((
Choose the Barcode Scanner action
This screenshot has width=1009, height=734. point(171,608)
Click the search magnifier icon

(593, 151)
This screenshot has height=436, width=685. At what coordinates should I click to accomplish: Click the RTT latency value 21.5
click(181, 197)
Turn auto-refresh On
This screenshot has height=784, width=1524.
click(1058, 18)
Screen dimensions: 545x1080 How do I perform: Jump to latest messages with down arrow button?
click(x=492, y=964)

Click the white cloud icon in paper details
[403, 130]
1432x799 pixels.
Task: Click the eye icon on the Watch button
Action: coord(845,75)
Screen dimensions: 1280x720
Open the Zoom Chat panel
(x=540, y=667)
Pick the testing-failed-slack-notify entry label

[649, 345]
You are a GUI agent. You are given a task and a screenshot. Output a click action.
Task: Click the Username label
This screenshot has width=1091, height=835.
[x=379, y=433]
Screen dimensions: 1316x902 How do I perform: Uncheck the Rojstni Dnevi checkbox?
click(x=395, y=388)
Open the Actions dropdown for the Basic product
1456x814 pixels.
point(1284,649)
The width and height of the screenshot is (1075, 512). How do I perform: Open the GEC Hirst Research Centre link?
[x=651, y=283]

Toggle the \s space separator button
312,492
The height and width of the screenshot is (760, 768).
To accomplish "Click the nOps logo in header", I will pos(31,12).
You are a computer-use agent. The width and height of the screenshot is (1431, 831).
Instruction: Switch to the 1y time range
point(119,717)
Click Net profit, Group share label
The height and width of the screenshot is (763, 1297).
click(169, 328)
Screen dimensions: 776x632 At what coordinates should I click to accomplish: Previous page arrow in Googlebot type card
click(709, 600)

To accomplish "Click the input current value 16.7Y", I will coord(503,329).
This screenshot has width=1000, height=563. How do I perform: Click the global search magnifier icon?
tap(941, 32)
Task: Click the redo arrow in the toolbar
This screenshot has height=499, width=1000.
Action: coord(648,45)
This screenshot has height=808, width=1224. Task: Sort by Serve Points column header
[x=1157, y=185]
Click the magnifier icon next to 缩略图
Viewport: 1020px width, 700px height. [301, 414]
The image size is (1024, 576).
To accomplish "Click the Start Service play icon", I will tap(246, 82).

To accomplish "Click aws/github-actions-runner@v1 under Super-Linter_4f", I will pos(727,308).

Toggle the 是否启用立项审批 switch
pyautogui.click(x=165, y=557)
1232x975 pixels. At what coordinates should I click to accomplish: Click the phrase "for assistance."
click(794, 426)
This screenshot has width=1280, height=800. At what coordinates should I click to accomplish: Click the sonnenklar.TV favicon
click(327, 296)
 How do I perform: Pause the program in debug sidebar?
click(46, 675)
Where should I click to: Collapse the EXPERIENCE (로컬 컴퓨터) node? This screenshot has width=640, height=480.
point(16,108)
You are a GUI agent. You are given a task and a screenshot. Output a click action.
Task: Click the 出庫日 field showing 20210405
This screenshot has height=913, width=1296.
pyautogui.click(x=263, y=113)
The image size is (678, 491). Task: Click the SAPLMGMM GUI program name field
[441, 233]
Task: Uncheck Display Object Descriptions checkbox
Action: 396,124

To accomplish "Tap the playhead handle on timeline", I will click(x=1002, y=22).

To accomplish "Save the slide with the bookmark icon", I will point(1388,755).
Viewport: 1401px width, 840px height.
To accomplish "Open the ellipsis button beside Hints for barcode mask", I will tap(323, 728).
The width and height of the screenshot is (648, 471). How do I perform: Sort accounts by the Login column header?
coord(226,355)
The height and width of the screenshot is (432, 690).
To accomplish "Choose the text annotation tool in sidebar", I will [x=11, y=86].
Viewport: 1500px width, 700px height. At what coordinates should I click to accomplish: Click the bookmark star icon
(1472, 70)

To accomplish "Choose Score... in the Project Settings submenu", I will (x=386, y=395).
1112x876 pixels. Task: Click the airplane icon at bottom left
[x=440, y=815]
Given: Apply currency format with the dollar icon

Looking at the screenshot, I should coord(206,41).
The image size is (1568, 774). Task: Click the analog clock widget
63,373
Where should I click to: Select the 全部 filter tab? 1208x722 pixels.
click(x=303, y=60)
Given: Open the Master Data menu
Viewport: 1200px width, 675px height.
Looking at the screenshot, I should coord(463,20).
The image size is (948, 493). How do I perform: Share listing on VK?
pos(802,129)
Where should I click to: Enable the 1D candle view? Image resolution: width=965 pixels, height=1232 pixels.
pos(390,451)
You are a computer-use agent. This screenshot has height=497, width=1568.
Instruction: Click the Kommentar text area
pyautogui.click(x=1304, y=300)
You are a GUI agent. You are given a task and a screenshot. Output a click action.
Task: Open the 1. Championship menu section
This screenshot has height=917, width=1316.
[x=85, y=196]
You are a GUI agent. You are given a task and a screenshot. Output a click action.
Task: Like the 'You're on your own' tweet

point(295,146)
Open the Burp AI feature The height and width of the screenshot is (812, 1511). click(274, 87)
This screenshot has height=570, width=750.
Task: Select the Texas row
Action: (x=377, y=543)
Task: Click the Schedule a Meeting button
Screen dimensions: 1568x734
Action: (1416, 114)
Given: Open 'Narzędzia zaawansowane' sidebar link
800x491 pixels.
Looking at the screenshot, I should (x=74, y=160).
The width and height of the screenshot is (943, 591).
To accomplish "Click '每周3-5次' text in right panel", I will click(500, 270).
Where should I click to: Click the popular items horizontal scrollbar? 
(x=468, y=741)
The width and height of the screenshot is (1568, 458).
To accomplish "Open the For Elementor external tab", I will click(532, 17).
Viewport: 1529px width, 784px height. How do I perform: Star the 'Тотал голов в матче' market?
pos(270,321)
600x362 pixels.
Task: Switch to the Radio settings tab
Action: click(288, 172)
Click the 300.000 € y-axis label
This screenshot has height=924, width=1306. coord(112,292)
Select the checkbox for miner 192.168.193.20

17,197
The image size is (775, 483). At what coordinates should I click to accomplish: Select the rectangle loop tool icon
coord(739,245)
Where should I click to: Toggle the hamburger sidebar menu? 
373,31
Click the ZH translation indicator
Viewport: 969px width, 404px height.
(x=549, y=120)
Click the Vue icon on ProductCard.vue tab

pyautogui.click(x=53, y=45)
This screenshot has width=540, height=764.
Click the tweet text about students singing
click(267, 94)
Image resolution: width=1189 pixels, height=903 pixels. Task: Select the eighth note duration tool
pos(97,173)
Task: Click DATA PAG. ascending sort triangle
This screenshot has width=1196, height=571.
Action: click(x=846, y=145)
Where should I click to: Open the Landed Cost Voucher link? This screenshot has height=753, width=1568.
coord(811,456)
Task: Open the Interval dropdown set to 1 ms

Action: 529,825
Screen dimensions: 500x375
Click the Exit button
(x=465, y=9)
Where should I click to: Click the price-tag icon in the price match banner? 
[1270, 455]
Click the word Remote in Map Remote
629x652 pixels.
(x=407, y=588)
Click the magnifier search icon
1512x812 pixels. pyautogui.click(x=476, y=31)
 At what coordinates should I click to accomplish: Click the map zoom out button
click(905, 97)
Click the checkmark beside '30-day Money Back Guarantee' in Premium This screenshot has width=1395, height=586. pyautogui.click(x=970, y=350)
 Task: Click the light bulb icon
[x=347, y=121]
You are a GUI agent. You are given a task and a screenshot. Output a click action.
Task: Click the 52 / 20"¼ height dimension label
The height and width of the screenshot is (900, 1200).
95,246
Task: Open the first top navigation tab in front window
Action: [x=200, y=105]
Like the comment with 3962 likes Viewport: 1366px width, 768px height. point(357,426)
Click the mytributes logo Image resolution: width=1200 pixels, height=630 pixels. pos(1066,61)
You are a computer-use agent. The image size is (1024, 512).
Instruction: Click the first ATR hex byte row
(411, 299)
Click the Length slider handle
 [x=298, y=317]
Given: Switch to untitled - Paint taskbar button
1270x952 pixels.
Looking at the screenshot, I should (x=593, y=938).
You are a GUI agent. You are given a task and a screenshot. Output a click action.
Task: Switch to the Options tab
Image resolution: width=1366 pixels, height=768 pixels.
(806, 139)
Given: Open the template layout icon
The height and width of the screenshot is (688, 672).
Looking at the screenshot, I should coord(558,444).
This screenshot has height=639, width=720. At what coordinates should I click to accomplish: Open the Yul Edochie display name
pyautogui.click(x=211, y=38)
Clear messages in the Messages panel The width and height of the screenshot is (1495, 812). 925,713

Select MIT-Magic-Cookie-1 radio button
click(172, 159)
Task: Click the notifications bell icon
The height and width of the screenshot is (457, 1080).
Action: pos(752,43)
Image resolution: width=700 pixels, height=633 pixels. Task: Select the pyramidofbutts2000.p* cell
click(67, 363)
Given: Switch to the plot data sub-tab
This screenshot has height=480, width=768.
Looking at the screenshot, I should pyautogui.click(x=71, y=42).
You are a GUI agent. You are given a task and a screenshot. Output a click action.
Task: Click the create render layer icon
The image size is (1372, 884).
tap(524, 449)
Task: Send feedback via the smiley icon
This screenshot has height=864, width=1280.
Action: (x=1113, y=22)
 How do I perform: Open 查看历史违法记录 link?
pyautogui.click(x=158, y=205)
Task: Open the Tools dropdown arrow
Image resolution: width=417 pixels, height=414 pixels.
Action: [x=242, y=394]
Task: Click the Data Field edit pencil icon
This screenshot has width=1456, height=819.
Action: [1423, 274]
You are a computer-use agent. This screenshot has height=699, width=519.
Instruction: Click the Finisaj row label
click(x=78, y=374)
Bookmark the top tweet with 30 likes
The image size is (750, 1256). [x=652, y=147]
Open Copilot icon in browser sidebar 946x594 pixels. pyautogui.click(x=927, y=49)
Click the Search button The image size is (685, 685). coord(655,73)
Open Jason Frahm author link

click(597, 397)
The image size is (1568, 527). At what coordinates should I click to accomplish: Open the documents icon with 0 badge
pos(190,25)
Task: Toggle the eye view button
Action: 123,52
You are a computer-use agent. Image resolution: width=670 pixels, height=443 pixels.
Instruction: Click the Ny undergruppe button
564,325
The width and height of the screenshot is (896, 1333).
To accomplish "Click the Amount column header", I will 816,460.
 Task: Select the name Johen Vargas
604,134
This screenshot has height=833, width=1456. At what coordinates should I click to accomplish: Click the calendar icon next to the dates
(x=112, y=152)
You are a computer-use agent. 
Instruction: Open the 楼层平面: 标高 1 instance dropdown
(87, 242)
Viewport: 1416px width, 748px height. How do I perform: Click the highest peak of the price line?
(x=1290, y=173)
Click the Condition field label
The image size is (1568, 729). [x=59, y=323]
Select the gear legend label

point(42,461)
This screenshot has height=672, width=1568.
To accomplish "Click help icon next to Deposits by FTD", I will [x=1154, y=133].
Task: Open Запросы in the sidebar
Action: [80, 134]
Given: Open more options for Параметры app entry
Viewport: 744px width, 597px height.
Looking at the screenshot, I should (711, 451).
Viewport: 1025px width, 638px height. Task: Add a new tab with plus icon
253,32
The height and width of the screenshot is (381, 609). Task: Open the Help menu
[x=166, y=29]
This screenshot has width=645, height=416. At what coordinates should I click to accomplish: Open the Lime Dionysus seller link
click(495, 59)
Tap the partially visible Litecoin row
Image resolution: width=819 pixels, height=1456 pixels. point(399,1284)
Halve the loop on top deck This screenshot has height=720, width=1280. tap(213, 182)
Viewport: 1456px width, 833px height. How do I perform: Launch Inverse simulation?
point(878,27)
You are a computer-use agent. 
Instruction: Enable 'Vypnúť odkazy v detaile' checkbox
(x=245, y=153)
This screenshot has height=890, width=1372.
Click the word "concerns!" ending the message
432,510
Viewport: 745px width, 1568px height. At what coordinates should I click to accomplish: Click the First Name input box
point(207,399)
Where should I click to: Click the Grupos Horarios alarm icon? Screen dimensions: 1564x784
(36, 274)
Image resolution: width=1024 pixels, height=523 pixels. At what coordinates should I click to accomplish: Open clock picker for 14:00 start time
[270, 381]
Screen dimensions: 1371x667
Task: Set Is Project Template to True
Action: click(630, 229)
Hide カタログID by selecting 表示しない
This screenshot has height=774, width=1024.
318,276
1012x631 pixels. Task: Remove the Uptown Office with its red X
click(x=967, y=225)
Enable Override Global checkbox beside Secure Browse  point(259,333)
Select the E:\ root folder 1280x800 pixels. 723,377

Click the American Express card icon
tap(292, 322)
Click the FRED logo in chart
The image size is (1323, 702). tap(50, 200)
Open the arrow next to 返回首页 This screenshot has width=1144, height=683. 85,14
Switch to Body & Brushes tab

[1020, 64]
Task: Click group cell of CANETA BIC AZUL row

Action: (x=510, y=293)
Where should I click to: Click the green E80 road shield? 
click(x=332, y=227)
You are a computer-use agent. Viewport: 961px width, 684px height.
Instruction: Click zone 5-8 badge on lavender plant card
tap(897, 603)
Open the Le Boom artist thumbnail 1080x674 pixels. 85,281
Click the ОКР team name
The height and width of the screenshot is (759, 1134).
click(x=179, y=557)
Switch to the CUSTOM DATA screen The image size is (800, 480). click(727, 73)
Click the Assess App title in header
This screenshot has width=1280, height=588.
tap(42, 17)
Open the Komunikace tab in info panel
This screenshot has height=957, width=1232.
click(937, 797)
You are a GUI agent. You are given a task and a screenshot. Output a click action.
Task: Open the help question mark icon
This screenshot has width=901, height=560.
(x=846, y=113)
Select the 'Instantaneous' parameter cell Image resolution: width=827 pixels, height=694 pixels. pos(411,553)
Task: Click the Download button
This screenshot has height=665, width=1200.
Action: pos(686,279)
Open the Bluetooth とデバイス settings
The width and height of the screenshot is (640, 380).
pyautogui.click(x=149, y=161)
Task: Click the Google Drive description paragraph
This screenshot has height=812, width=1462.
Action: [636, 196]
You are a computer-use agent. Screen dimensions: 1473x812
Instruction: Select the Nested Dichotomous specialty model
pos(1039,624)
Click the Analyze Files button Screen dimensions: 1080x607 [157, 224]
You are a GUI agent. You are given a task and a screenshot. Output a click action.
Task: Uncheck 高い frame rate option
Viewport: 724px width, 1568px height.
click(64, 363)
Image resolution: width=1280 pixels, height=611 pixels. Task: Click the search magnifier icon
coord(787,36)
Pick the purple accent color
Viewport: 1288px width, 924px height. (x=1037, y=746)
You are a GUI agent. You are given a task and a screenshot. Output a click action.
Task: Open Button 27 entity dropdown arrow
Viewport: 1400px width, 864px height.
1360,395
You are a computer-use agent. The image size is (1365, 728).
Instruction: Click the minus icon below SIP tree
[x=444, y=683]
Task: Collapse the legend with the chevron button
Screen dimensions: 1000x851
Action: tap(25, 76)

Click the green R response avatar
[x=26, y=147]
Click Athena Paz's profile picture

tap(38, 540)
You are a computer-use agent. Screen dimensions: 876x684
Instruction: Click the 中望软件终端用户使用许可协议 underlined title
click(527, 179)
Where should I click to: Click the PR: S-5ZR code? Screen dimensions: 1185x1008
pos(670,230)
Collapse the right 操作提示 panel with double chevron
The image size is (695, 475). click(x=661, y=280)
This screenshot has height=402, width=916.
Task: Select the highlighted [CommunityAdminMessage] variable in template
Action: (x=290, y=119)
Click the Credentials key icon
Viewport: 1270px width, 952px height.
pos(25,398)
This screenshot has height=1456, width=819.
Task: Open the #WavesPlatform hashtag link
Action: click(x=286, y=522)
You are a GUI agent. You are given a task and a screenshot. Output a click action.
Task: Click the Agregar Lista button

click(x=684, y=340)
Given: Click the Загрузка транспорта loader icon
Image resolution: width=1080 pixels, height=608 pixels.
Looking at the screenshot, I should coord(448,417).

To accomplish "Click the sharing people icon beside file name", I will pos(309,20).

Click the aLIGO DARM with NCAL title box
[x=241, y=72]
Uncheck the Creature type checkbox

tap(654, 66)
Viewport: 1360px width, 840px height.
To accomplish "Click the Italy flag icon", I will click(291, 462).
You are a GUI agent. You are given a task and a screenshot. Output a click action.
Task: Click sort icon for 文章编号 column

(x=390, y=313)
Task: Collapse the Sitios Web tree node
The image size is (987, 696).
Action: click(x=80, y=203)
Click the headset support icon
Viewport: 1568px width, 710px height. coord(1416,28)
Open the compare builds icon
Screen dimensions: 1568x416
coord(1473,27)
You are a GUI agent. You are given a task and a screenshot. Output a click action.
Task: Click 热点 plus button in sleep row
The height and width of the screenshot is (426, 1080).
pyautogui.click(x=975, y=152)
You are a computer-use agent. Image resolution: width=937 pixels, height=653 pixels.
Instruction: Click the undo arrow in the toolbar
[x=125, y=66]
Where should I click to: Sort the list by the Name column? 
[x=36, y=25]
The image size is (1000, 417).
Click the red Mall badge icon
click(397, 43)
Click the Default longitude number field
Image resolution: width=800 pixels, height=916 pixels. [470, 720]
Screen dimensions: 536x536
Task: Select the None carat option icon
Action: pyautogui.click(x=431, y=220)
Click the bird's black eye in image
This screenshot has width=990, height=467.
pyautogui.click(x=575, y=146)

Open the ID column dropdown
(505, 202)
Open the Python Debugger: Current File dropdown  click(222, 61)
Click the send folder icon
))
**WHAT TO WORK ON:**
In how many lines of the records does the word "folder" appear? Answer with the number only.

**FINAL ANSWER:**
2